Jammu & Kashmir located at the northern-most region of India is one of the most fascinating states of the nation, offering 3 regions; all are different in geographical and cultural context. Jammu was under the rule of Hindu Dogra kings and now the place is abundant with lots of temples and forests famous for their pristine beauty. Srinagar which is a capital city of Kashmir offers fascinating range of tourists’ attractions is also a delightful holiday spot as there are lots of lakes, forests and other scenic attractions to enjoy.
At the northern side of the state is situated Ladakh with a bleak geographical land of mountains. The city holds one of the favorite places for Tibetan Buddhism. The city is beautified by hilltop monasteries surrounded with beautiful natural backgrounds. Jammu & Kashmir also known as the jeweled crown of India finds the description of Kashmir in the book Raj Taringini by Kalhana. The book highlights the chronological description of Kashmir Kings and the beauty of Kashmir is praised immensely. Truly the beauty of Kashmir is second to none on this earth.
Capital : Jammu (winter); Srinagar (summer)
Largest City : Srinagar
Area Rank (In India) : 6th
Total Area : Approx 222,236 sq kilometers (85,806 sq miles)
Languages : Hindi, Urdu, Kashmiri, Dogri.
Climate : The climate of Jammu and Kashmir varies greatly owing to its rugged topography. In the south around Jammu, the climate is typically monsoonal.

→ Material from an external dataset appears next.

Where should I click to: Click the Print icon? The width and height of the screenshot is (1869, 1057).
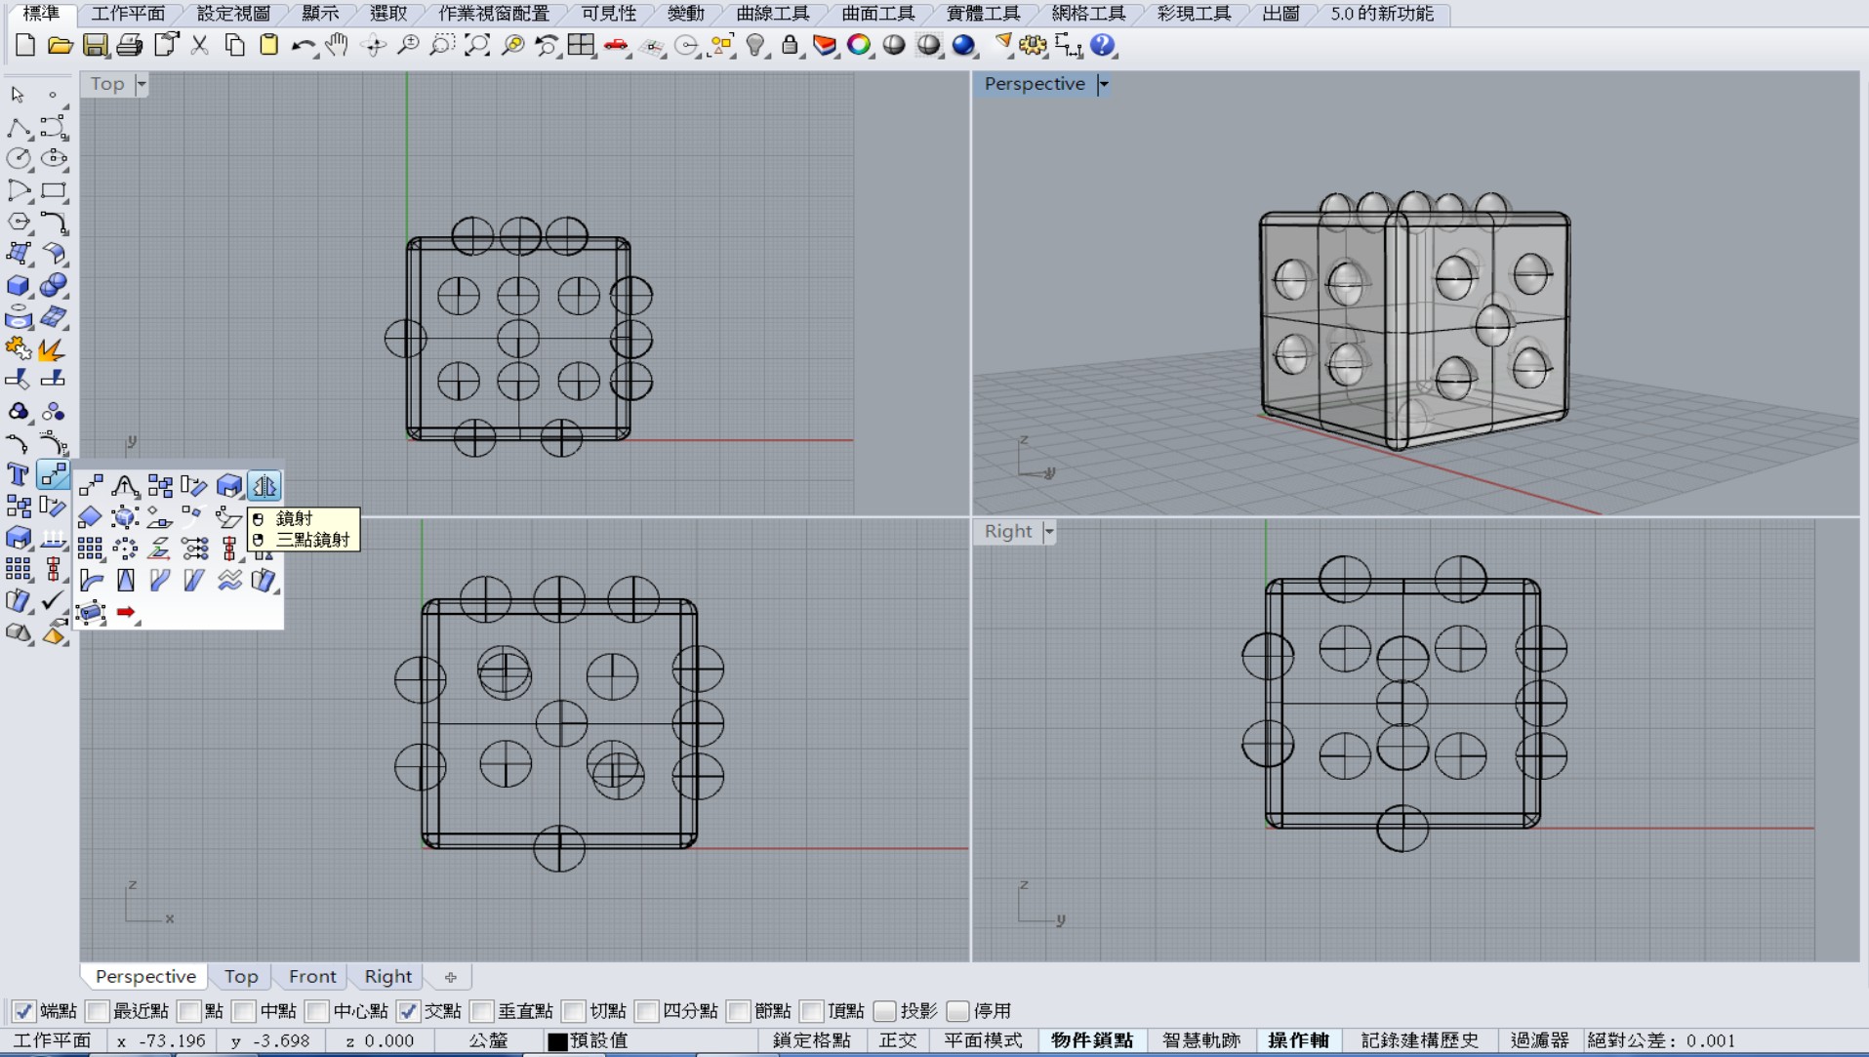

In the hot season, Jammu city is very hot and can reach up to 40 degrees whilst in July and August, very heavy though erratic rainfall occurs. September, rainfall declines, and by October conditions are hot but extremely dry, with minimal rainfall and temperatures of around 29 degrees. Across from the main Himalaya Range, even the southwest cloud bands break up and the climate of Ladakh and Zanskar is extremely dry and cold. In Zanskar, the average January temperature is -20 degrees with extremes as low as -40 degrees. All the rivers freeze over and locals cross river during this period because their high levels from glacier melt in summer inhibits crossing.